About

Un-College is not a personal mission. It’s a place to learn about options, both as a teen or as a parent of one. I share my personal story not because it in any way drove me to consider promoting alternatives to traditional college, but because with years of reflection, I realize I could’ve used an “un-college” alternative myself.

When I was a teenager, I loved to cook. I have no idea where the passion came from; not from any family connection. But I found myself watching endless PBS cooking shows; I likely wasn’t the target demo. Due to family circumstances, from the time I could cook, my parents were gone from the home often and I was left with the option of frozen dinners or making something myself. I chose the latter. Not long after I learned that girls love a man who can cook. That sealed the deal. I thought my future was in the kitchen.

I imagined myself taking a technical career path after high school. Becoming trained in cooking, working my way up from low level jobs in restaurants, perhaps attending more prominent cooking schools, working under famous chefs, until one day making my own mark. If you’ve seen modern TV cooking shows, you see these people all the time now.

Coming from a set of parents of immigrant families (if you’re familiar), the concept of going to college was sacrosanct. Very little about what would take place there was ever discussed; merely, you’re expected to go. And then as now, your parents are not alone in this cajoling. School counselors, peers, relatives — they all push for college after high school. It’s not some insidious conspiracy. They too are rock sure it’s the plan to get ahead. Whatever that means.

I folded to the pressures, ditched my plans for cooking, and attended a four-year college out of state. I am not complaining about that experience; I feel blessed for the opportunity and experience. I made lifelong friends. I met people from all over the world. I learned more than any amateur should know about ancient pottery. But I never felt quite at home. It wasn’t the college, it was me.

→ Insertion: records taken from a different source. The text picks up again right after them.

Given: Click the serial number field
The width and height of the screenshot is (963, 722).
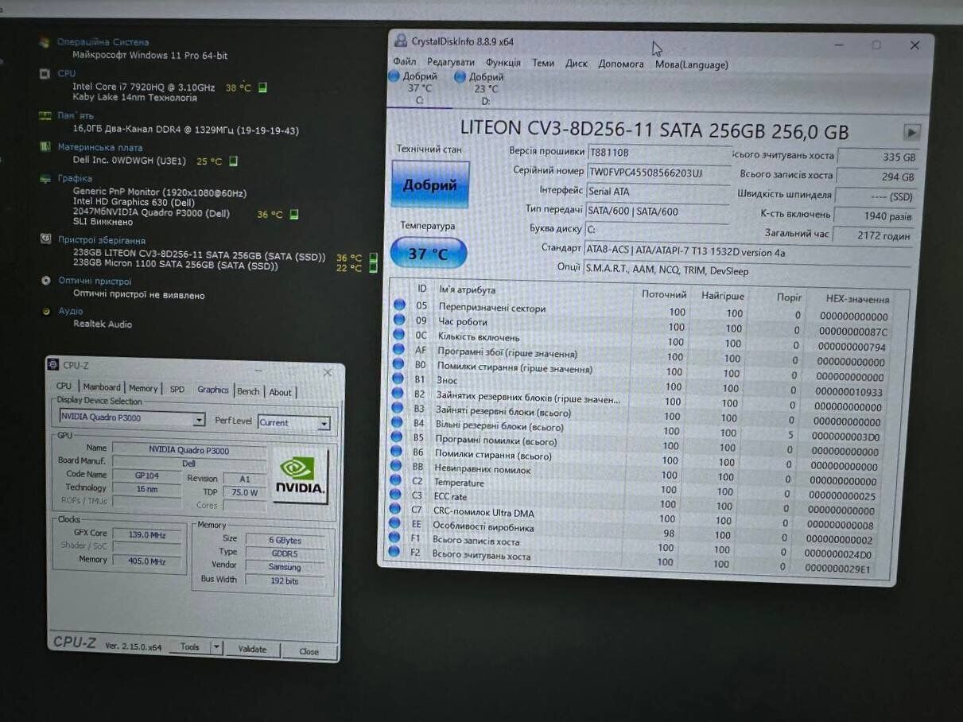Looking at the screenshot, I should (x=656, y=172).
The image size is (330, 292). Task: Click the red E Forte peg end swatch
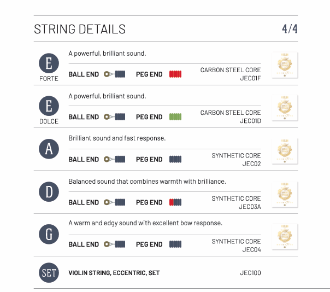point(175,74)
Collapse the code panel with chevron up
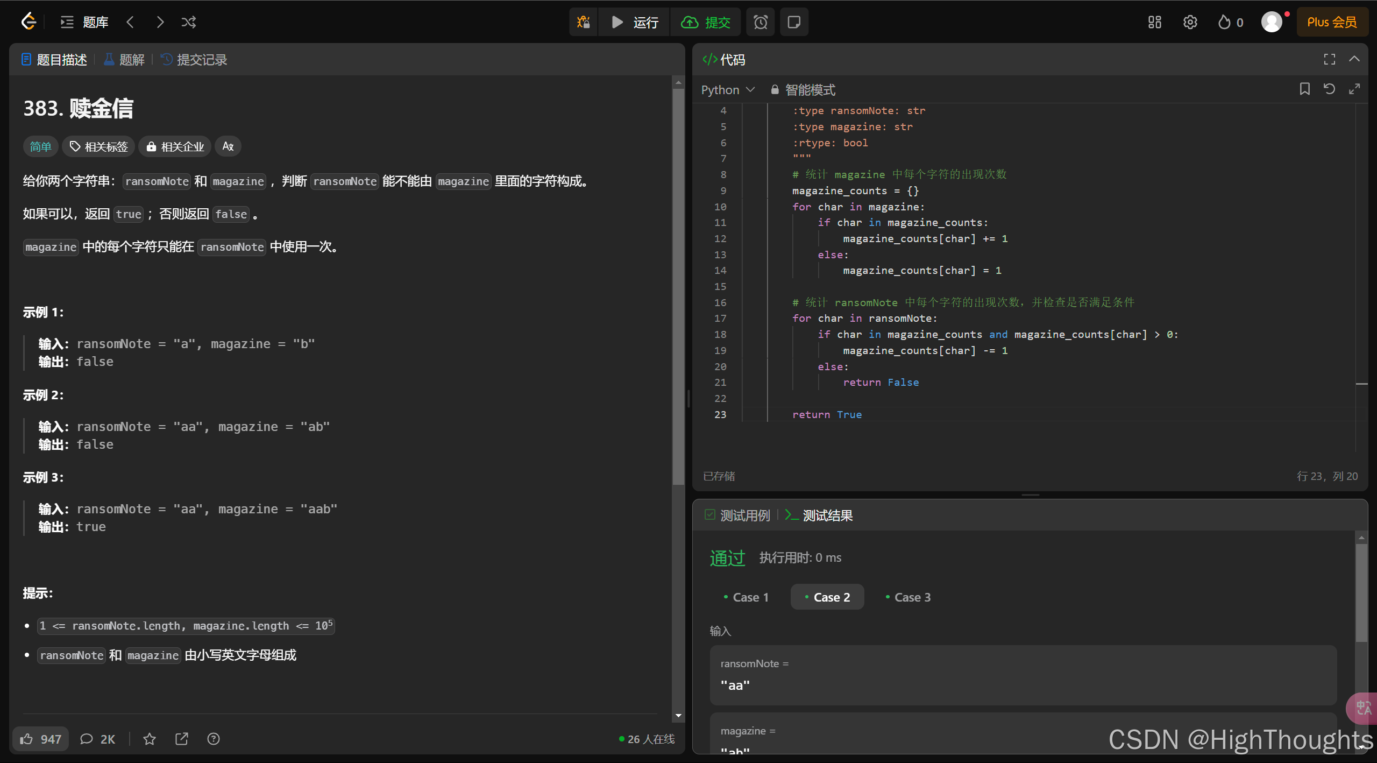The image size is (1377, 763). [x=1354, y=59]
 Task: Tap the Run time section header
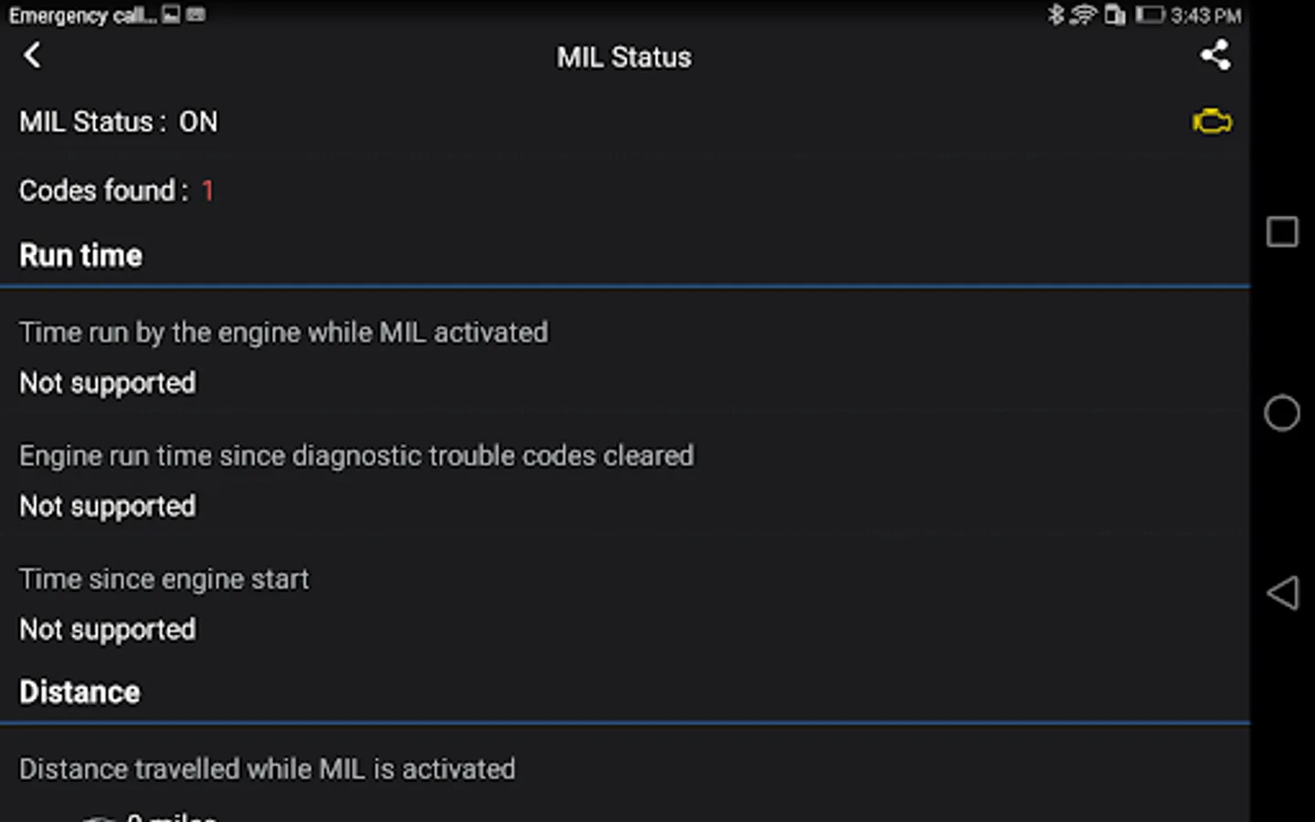81,256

The point of un-college isn’t to point out why college, especially a traditional four-year college, is a bad idea. For many people, it’s amazing, it’s inspiring, it’s absolutely the right choice. But when you look at how fast college has grown as an option for high school grads, even from three decades ago when I attend, you have to stop and think, what’s going on here? 70% of high school grads attend some type of college; 30% attend a four-year program. Is college this universally amazing thing that is now available to everybody OR is some or much of this growth attributable to business interests.

When I attended college, tuition prices were rising annual at almost precisely the inflation rate. Meaning, the real price was not going up from year to year. In the past 30 years, the cost of college starting diverting much higher than inflation, 2-3 times so, such that the full cost of college has become one of fasting price growing commodities in the market. Imagine that — the price of a good triples and more and more people “buy” it.

There are very few places where you see such indifference to price. One of those is in the medication markets. Medication is one of those necessity items you have to pay for — so you moan and groan about the rising cost, but you always buy it. College is now the same. But is it a necessity like medicine?

I started with passion and I spun around to price. That’s because I want both teens and their parents to engage in the un-college information. And having been both in my life, I understand that the teen and the parent may not have the same interests in exploring un-college. Trust me, teens, your parents are seeing that there is 1.41 TRILLION dollars in unpaid student loan debt in this country and they are holding their chests.

There is a College Industrial Complex in the United States and other nations. Sorry for more numbers, but the college and universities market in the U.S. is worth over $500 billion a year. As you may guessed, it’s rising; up more than $100 billion in the past eight years alone. These staggering dollar figures aren’t mean to impugn or suggest everybody in the college business is a mindless moneymaking vulture. That’s fun to picture, but not true. However, it is very true that monster businesses can act quite monstrously, even when not intending to do so. Like spiraling their prices and placing inordinate debt on America’s college graduates.